According to the source, China seemed most interested in countries with which it has closer economic ties and trade relationships, and that the greatest number of exchanges seemed to be with countries that were more “strategically advanced,” namely Brazil, Argentina and Chile.
An Uncertain Future
It seems clear that the PRC and the PLA have undertaken military diplomacy as part of a coherent effort to gain greater engagement with Latin America. This new military engagement on the part of Beijing clearly does not pose an overt threat to U.S. security. Such sorties largely have been limited to exchanges, and have not contained major arms deal components, and do not suggest a systematic Chinese attempt to penetrate the hemisphere.
Nor can they be seen as an attempt to undermine regional stability or directly confront the U.S., despite Representative Katherine Harris (R-FL) jejune remark that Chinese engagement “constitutes a threat to the relatively young democracies throughout the region, which in turn jeopardizes our vital strategic partnerships throughout the hemisphere.”
According to the Turkish Weekly News, at the recent Senate hearings, Deputy Assistant Defense Secretary for Western Hemisphere Affairs, Roger Pardo-Maurer recognized this, noting that there is nothing to suggest that “Chinese military activities in the Western Hemisphere, including arms sales, pose a direct conventional threat to the United States or its allies.”
Furthermore, China and the U.S. clearly have different security relationships with Latin America – differences defined by geographic and social realities: drugs and immigration questions obviously do not affect China with the magnitude that they do the U.S., and the nature and the modest scale of the PLA’s involvement reflects that.
Chinese Protection of Investment: A Threat to Whom?
R. Evan Ellis notes that “China’s interest in securing access to the resources …through trade and investment give it a vested interest in the stability of the region,” but stability has often been a fleeting quality in Latin America, and the growing Chinese economic interests could, paradoxically, lead to internal conflict.

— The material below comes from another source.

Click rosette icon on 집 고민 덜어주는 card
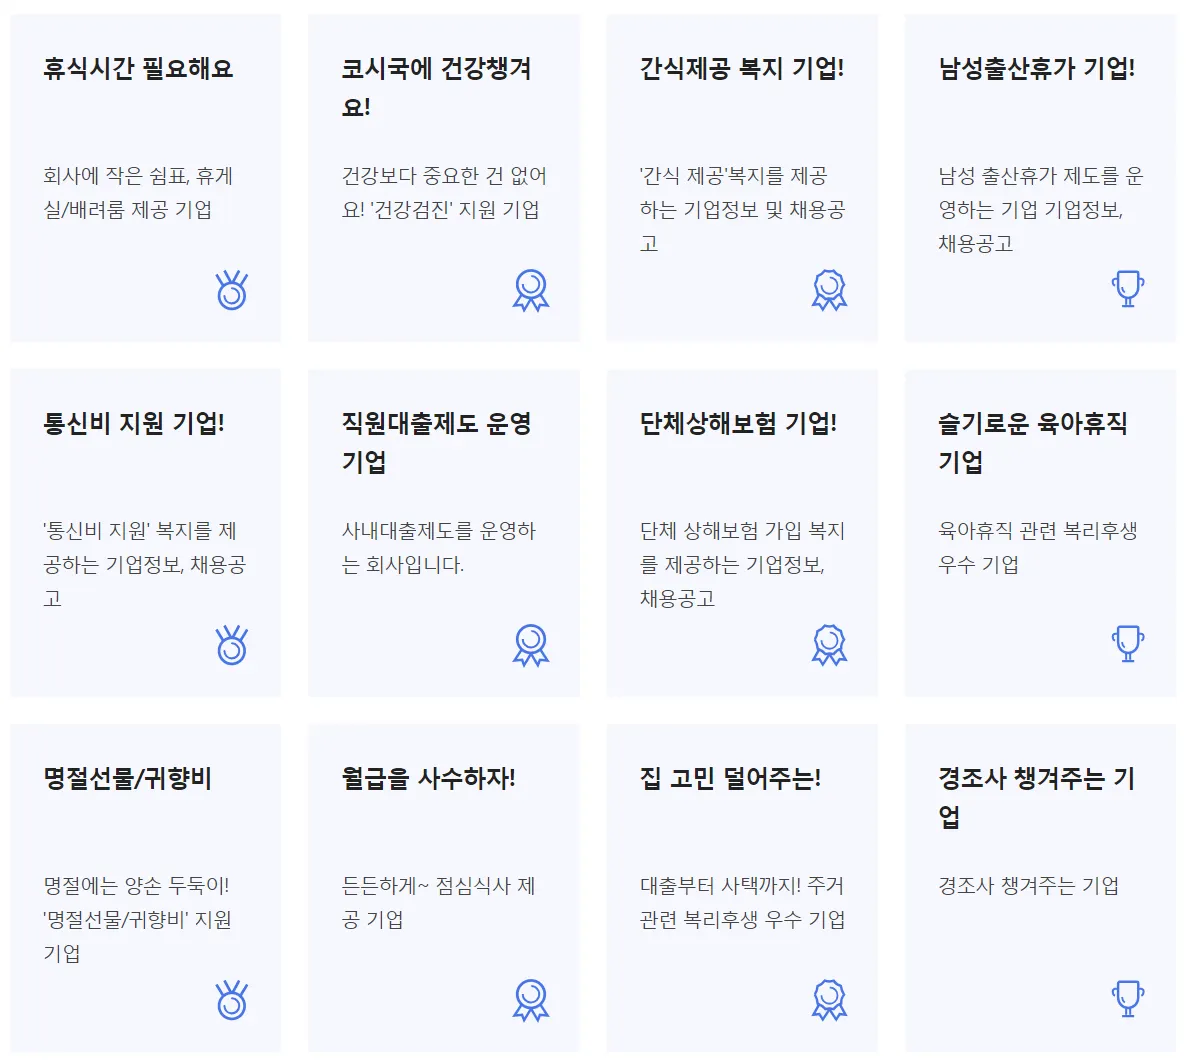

Because China seems to be, perhaps unwittingly, following a neocolonial path similar to (but not a pure mimic of) that taken by the U.S., it will likely begin to face similar challenges. Ellis rightly concludes that Beijing will undoubtedly be forced to eventually confront any threats to its growing investment, whether from an unfriendly government or a subnational movement.

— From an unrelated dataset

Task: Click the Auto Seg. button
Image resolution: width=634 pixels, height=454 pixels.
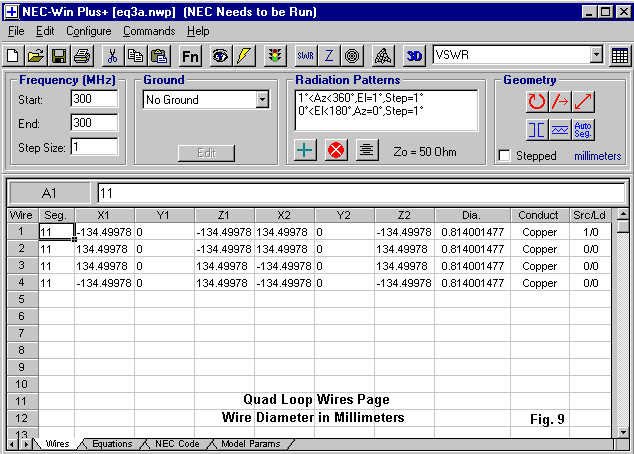Action: pos(585,129)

While China traditionally has backed some insurgencies with which it shared ideological affinities, this era may have passed. To a Paraguayan farmer displaced by the expansion of a Chinese soy farm, or to the Peruvian miners unhappy over their living conditions, it little matters the color of the flag at corporate headquarters. Beijing may ultimately be forced to confront regional backlashes to its investment, just as those with which other colonizers were eventually forced to respond.
To this end, Chinese military involvement in the region can be interpreted not as the threat to U.S. security that some right-wing analysts are noisily perceiving, but should be simply understood as merely another component of Beijing’s economic program – albeit one that perhaps raises the specter of neocolonial intervention and an improbable potential subversion of Latin American sovereignty.
All this may amount to nothing more than hypothetical questions regarding purported misgivings over some possible strong-arming of local elites by China. More likely – however remote the odds – it would be more logical to assume that in any clash of interest, Beijing will align with the government rather than dissident groups.
Nevertheless, the implications of such postulations are strong. China could eventually need to protect its investment, and in doing so, may be forced to resort to its regional military contacts, a concern which is amplified by the way in which China has paralleled its economic engagement with military diplomacy.
The 2004 Congressional Report suggested that “from Beijing’s perspective, strategic ambiguity [regarding its policies and motives] – including strategic denial and deception – is a mechanism to influence the policies of foreign governments and the opinions of the general public and elites in other countries.”
R. Evan Ellis has hinted that, in spite of its proclaimed non-intervention doctrine, the PRC would have no moral qualms about actively manipulating politics and opinion in a given Latin American country such as Colombia, Peru or Chile as a means of guaranteeing that their economic concerns are protected. In this schema of neocolonial strategy, military ties could prove to be a valuable, if an adjunct tool.
Marching in Step with History?
U.S. links to Latin American militaries have long been condemned by groups that rightly feel that such relationships could pose a threat to authentic sovereignty. Military diplomacy does indeed promote “understanding,” but it may go beyond simply broadening the worldview of each nation’s uniformed services.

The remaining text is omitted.